In filosofia corpo è anche sinonimo di ‘ente’, ‘cosa’, ‘oggetto’. E così lo hanno inteso gli autori di questo numero della rivista. I quali si occupano certamente in gran parte della corporeità biologica ma anche delle sue strutture fisiche e metafisiche. Confidiamo in questo modo di aver ribadito un invito che si fa sempre più urgente: l’invito a pensare la complessità, ad affrancarsi dalle varie forme di riduzionismo che ancora pervadono le filosofie e la vita collettiva, a comprendere la varietà delle strutture individuali e sociali che stanno alla base di un’esistenza non ridotta e non riducibile al solo inspirare/espirare e non ridotta né riducibile alla sola vita dello spirito.
Ai corpi come li intende la fisica è dedicato un vivace saggio del fisico Alessandro Pluchino; del significato metafisico dei corpi ho cercato di occuparmi io in una recensione dedicata a un libro del filosofo statunitense Graham Harman, uscito nel 2018 e da poco tradotto in italiano. Per una forse comprensibile ma in ogni caso implausibile e bizzarra abitudine e tendenza, gli esseri umani ritengono che nell’innumerabile insieme di corpi, enti, oggetti e cose uno di essi occupi un luogo speciale, possieda un’ovvia centralità, sia il parametro del significato e del valore di tutti gli altri enti, tanto che, in particolare dal pensiero cartesiano in avanti, ha preso forza «la strana convinzione moderna secondo cui la nostra specie umana, pur essendo alquanto minoritaria, meriti di occupare un buon cinquanta percento di tutta l’ontologia» (Harman, p. 68). Convinzione strana, triste e anche un poco patetica «visto che esiste un numero infinito di composti che non hanno al loro interno nemmeno una componente umana» (85).

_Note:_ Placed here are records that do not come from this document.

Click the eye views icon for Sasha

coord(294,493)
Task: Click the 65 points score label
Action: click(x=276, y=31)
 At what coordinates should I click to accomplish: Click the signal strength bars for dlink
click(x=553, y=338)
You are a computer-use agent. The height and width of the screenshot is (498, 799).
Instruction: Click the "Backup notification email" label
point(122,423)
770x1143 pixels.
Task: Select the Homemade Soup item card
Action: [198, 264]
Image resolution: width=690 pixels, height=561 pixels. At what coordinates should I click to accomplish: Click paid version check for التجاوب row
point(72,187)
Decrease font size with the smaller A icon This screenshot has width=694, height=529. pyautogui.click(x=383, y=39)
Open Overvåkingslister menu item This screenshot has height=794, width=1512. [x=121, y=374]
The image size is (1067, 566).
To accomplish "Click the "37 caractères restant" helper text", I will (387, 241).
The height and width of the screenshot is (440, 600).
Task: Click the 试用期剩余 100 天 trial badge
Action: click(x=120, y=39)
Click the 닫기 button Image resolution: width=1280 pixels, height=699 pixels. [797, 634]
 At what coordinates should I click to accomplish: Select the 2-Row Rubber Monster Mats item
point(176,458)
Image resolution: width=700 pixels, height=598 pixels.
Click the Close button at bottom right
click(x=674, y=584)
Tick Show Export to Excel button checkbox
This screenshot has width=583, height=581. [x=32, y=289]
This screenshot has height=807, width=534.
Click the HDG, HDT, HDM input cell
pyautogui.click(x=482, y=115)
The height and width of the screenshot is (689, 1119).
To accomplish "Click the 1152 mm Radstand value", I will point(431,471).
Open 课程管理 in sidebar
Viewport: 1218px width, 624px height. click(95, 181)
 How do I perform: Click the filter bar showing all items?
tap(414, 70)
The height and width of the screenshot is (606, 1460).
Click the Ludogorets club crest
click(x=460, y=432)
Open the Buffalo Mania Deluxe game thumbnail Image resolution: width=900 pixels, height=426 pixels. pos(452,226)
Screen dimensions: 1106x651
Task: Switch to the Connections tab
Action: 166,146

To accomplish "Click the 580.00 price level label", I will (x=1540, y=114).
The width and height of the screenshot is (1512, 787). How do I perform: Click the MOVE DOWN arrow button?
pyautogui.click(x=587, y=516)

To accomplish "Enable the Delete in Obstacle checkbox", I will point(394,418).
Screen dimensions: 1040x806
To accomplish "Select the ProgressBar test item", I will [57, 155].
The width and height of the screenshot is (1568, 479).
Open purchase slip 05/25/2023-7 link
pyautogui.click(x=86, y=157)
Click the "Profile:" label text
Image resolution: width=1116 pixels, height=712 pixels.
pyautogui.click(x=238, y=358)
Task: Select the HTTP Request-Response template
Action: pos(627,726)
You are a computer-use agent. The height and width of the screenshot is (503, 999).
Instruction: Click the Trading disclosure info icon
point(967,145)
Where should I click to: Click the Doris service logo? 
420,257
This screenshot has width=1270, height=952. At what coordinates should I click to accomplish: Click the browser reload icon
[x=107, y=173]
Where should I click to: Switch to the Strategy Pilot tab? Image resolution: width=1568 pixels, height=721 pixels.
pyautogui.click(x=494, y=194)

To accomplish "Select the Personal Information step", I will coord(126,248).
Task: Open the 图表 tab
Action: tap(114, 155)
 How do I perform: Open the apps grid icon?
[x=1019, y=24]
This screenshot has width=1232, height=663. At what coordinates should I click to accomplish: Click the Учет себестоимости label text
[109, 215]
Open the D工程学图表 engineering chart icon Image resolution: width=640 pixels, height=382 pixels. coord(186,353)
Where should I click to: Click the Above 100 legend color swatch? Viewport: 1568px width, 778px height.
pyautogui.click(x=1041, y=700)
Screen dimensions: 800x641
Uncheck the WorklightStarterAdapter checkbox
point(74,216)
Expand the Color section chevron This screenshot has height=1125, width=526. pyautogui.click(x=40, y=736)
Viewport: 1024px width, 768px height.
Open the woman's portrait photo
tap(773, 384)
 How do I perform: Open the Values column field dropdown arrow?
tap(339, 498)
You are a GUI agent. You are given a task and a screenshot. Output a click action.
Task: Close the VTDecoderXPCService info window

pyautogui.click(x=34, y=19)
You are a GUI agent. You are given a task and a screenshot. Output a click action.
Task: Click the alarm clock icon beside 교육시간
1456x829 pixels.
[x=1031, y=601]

Sono stati numerosi nel corso della storia i momenti e le forme nelle quali questa tendenza antropocentrica è stata in vari modi decostruita. La Object-Oriented Ontology critica tale tendenza con argomenti originali, alcuni evidenti e altri più complessi, dei quali la mia recensione cerca appunto di discutere.
Corporeità biologica, fisica, metafisica e poetica. Il numero si chiude infatti con una silloge di Eugenio Mazzarella: sei composizioni dal titolo Corporea / Stare nel corpo.
L’auspicio è che ogni testo di questo numero della rivista possa contribuire a fare luce sul labirinto, la bellezza e il dramma dello stare al mondo.